I have Apache 2.4 with these sites configured in the httpd-vhosts.conf file:
<VirtualHost *:80 *:8080 *:8084>
DocumentRoot "c:\apache_php\sites\public"
ServerName www.mydomain.com
</VirtualHost>
<VirtualHost *:80 *:8080 *:8081>
DocumentRoot "c:\apache_php\sites\shared"
ServerName shared.mydomain.com
</VirtualHost>
The shared.mydomain.com domain has a javascript file that I want to load in the www.mydomain.com/index.php with:
<script src="http://shared.mydomain.com:8081/js/file.js"></script>
I created an .htaccess file in the root of both the /public and /shared folders that contains this:
Header unset Content-Security-Policy
Header add Content-Security-Policy "script-src 'self' *.mydomain.com 'unsafe-inline' 'unsafe-eval'"
and I enabled mod_headers in the httpd.conf file:
LoadModule headers_module modules/mod_headers.so
I restarted Apache after adding the .htaccess files.
However, I keep getting:
Refused to load the script 'http://shared.mydomain.com:8081/js/file.js' because it violates the following Content Security Policy directive: "script-src 'none'". Note that 'script-src-elem' was not explicitly set, so 'script-src' is used as a fallback.

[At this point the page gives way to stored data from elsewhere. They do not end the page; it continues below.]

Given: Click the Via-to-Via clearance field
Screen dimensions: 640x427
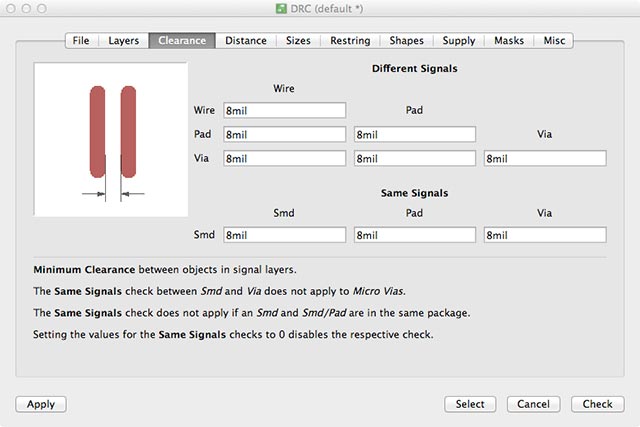Looking at the screenshot, I should 545,158.
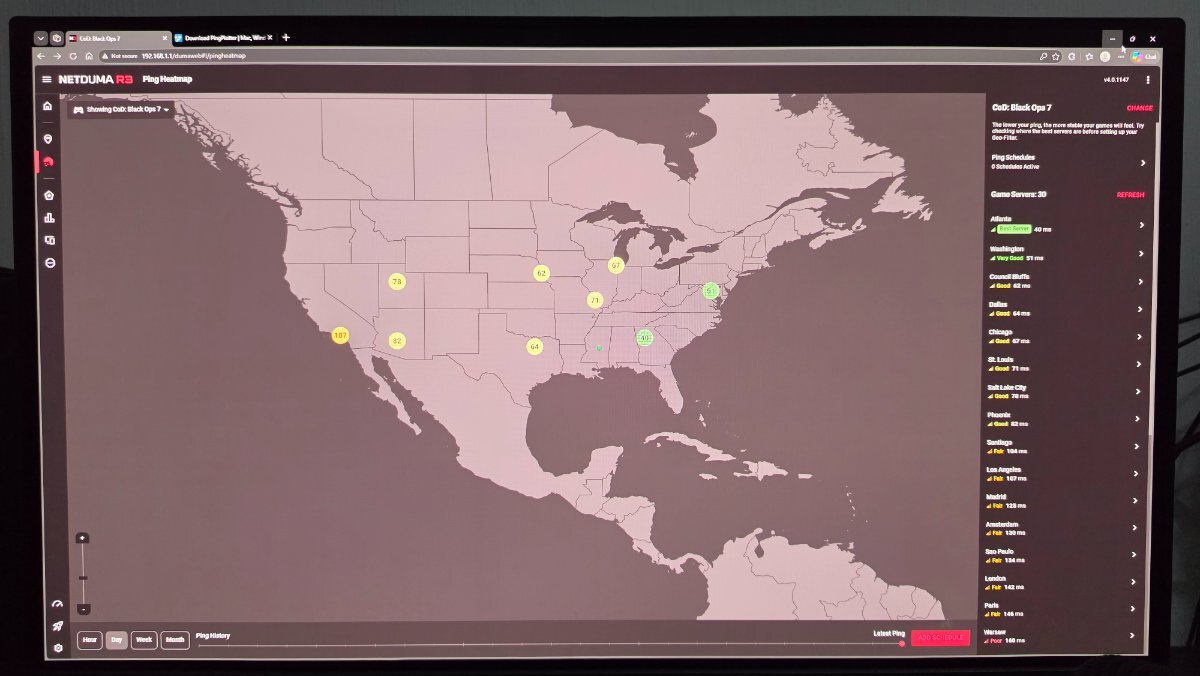Select the Hour ping history range
This screenshot has height=676, width=1200.
pyautogui.click(x=90, y=640)
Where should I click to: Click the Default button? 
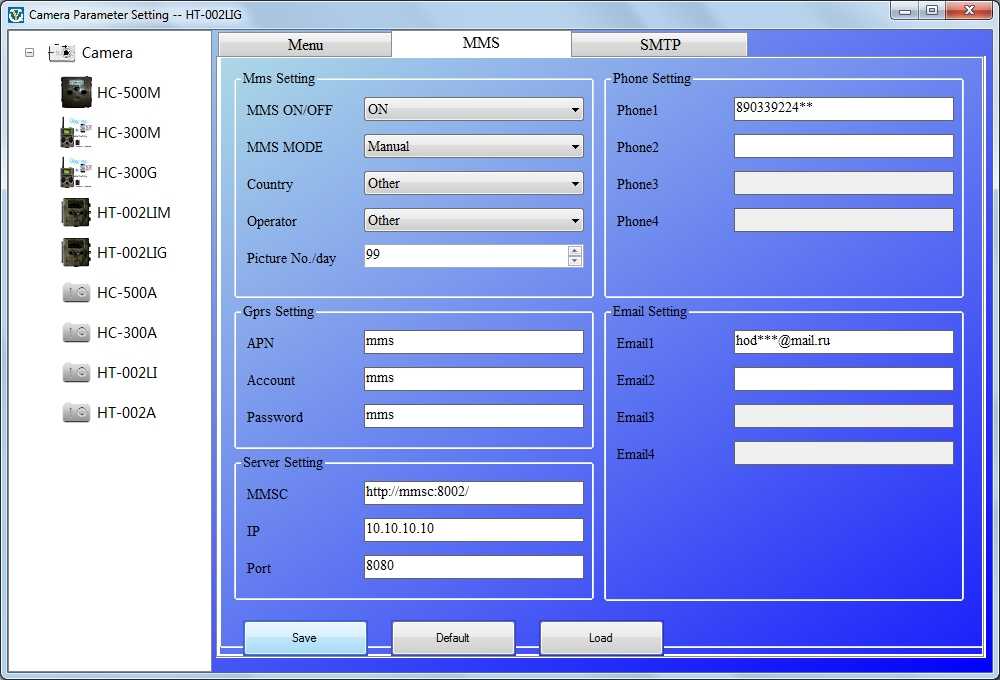coord(453,638)
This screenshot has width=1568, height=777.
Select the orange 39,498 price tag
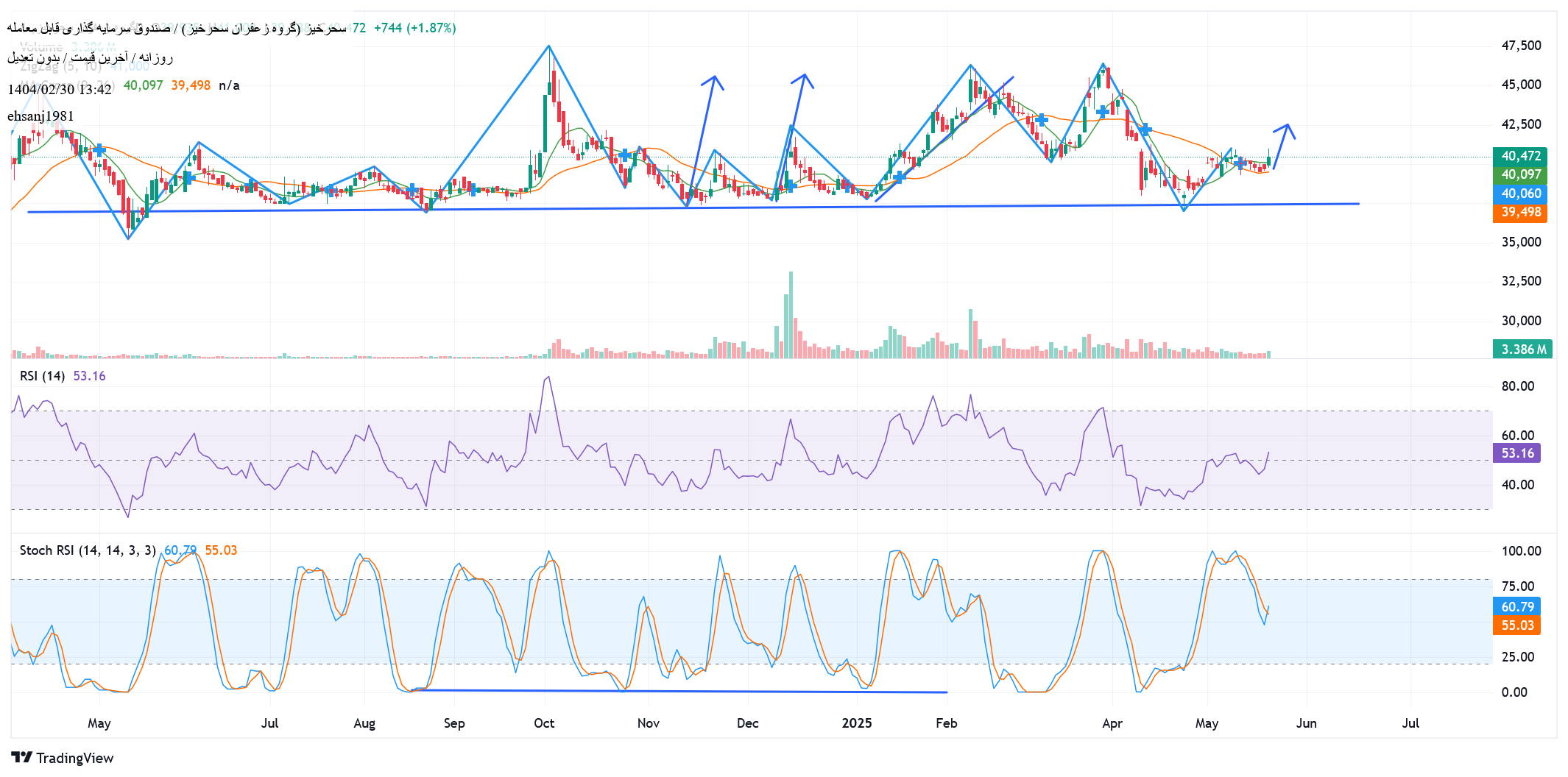click(1521, 212)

Refused to execute inline script because it violates the following Content Security Policy directive: "script-src 'none'". Either the 'unsafe-inline' keyword, a hash ('sha256-Ar45cH3tWULAEHfrKWcx2xAENlIAClGDIdLNu/5tKMY='), or a nonce ('nonce-...') is required to enable inline execution.
Whenever I try to load the index.php in the public site, if I look at the headers in the Inspector it says this for both the index.php file and the file.js:
Referrer Policy: strict-origin-when-cross-origin
I can't figure out where this is being set, or why the Headers in the .htaccess files aren't overriding this setting. I searched for this "Referrer Policy" in all the files in the apache folder and it didn't show up.
How can I get these errors to go away?